There is no disputing that the state of the economy is a major factor in the reelection equation for any president. That is not to say a good economy guarantees a president a second term or a bad economy is always fatal, but the economy is always important. A recession is obviously the mortal fear of presidents; the last to face one during a reelection was Jimmy Carter, and we know how that ended up.

The U.S. economy behaved something like a yo-yo this past year: Real gross-domestic-product growth was 2.2 percent in the first quarter, an incredibly high 4.2 percent in the second quarter, a strong 3.4 percent in the 3rd quarter, and, according to the Blue Chip Economic Indicators January survey of 49 top economists, will have grown about 2.7 percent for the final quarter of last year.

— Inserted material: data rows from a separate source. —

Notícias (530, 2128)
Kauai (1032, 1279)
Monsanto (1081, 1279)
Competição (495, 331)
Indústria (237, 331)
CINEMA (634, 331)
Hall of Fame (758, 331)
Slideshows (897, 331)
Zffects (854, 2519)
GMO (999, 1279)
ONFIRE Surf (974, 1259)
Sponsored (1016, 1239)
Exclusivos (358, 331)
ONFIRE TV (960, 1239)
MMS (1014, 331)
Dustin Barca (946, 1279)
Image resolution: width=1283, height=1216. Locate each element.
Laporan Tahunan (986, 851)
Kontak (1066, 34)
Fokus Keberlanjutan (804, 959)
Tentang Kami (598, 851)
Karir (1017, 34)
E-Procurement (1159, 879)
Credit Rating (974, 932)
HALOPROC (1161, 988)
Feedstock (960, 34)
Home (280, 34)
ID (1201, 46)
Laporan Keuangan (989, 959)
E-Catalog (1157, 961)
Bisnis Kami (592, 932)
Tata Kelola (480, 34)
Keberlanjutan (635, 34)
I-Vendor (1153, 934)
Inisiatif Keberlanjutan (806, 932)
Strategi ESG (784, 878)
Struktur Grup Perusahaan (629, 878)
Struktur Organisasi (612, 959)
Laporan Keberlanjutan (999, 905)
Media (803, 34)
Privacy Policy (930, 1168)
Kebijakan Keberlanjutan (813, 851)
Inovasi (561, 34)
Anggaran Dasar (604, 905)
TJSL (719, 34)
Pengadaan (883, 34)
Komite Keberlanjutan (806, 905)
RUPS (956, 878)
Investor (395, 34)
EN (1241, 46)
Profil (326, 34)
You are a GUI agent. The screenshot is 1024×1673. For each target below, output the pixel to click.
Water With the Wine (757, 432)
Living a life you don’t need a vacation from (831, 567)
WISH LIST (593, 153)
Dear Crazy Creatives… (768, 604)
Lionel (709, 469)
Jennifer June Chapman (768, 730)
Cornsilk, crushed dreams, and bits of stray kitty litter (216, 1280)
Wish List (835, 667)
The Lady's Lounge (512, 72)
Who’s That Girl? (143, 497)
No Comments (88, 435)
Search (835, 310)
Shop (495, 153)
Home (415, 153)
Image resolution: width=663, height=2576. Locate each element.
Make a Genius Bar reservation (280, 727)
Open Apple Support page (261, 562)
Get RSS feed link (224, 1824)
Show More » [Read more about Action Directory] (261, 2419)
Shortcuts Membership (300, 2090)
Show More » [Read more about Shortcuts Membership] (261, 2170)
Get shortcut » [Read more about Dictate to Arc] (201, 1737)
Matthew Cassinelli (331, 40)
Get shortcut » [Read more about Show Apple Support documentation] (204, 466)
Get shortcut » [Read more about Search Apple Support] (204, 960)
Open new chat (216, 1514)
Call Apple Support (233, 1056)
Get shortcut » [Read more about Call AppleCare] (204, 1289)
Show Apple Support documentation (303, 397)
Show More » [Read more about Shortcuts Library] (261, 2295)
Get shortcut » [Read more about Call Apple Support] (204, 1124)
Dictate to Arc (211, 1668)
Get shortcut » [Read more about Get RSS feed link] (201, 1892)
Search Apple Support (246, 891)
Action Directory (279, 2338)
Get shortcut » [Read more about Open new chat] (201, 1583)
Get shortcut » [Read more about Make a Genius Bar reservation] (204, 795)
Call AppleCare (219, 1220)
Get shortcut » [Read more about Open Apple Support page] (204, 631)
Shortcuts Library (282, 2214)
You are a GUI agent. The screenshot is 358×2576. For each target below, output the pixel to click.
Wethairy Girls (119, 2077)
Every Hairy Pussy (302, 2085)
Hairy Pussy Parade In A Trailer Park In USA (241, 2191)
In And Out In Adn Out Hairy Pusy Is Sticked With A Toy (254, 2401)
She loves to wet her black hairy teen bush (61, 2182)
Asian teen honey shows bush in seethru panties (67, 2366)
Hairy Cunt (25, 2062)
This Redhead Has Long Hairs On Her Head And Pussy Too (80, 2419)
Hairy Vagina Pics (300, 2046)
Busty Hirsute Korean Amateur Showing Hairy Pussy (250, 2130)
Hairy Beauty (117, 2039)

So for 2018, the U.S. economy looks likely to have grown about 3.2 percent.

Will there be a recession before the 2020 election? The Blue Chip survey found that 25 percent of economists thought there would be a recession in 2019, climbing to 37 percent for 2020. The December National Association for Business Economics poll of 53 professional forecasters was a bit more cautious, putting the chances of a 2019 recession at 20 percent and 30 percent for 2020. Interestingly, of the 49 economists surveyed by Blue Chip, the 10 most optimistic put the chances of a recession in 2019 and 2020 at 12.5 and 19.3 percent, respectively, while the 10 most pessimistic put the chances at 19.3 percent and 58.5 percent for the two years.

But let’s assume that the pessimists are wrong, that there is not a recession either this year or next—in other words, before the November 2020 election. Even stipulating that, few economists doubt the premise that the economy will be slower in 2019 than it was in 2018, and most believe that 2020 will be even slower. The Blue Chip panel of economic forecasters projected a 2.2 percent growth rate for the first quarter of 2019, 2.5 percent for the second quarter, 2.2 percent for the third quarter, and 2.0 percent for the fourth quarter—a substantially slower rate than 2018. For 2020, the consensus forecast is for 1.7 percent in the first quarter, 1.6 percent in the second quarter, 1.5 percent in the third quarter, and 1.6 percent for the fourth quarter.

In the Federal Reserve Board’s Federal Open Market Committee Dec. 18-19 meeting, each of the FOMC members had to submit their own forecasts of economic growth. The average forecast was for 2.3 percent growth for 2019: The lowest was 2.0 percent, and the highest was 2.7 percent. For 2020, the average forecast was 2.0, the lowest was 1.5 percent, and the highest 2.2 percent.

The point of all of this is not to bury readers in data but to show that the best economists in the country virtually all agree that the economy is going to be slowing down this year and next, and even the most optimistic ones believe there will be a slowdown, though short of a recession. History shows that the better the economy, the better a president’s chances of reelection—and that the direction of the arrow is important. An improving economy creates hope and good feelings; a slowing one creates concern if not fear.

Listening last week to The Carlyle Group’s David Rubenstein interviewing Fed Chair Jerome Powell at the Economics Club of Washington, one couldn’t help but be impressed by Powell and reassured by his steady hand on the monetary-policy tiller with choppy seas ahead. While the Fed is technically not a fourth branch of government, in many ways it is, and it's arguably the one that in recent decades has been the best run. We’ve had some awfully impressive people sitting in that chair, from Alan Greenspan and Ben Bernanke to Janet Yellen and now Powell.

One can debate whether we should have passed the 2017 tax cuts, but it is hard to argue with the proposition that they gave the U.S. economy a sugar high that we are now coming down from. Combine that with a slowing world economy, trade wars, scandals, and political dysfunction, and you have a situation that ought to be keeping President Trump up at night. None of these things is likely to erode the 35 percent of the electorate that constitutes Trump’s base, just as nothing could lure the 45 percent adamant opposition into his corner. But—thanks in part to the economy—his ability to win enough of the fifth of voters who may be up for grabs is increasingly in doubt.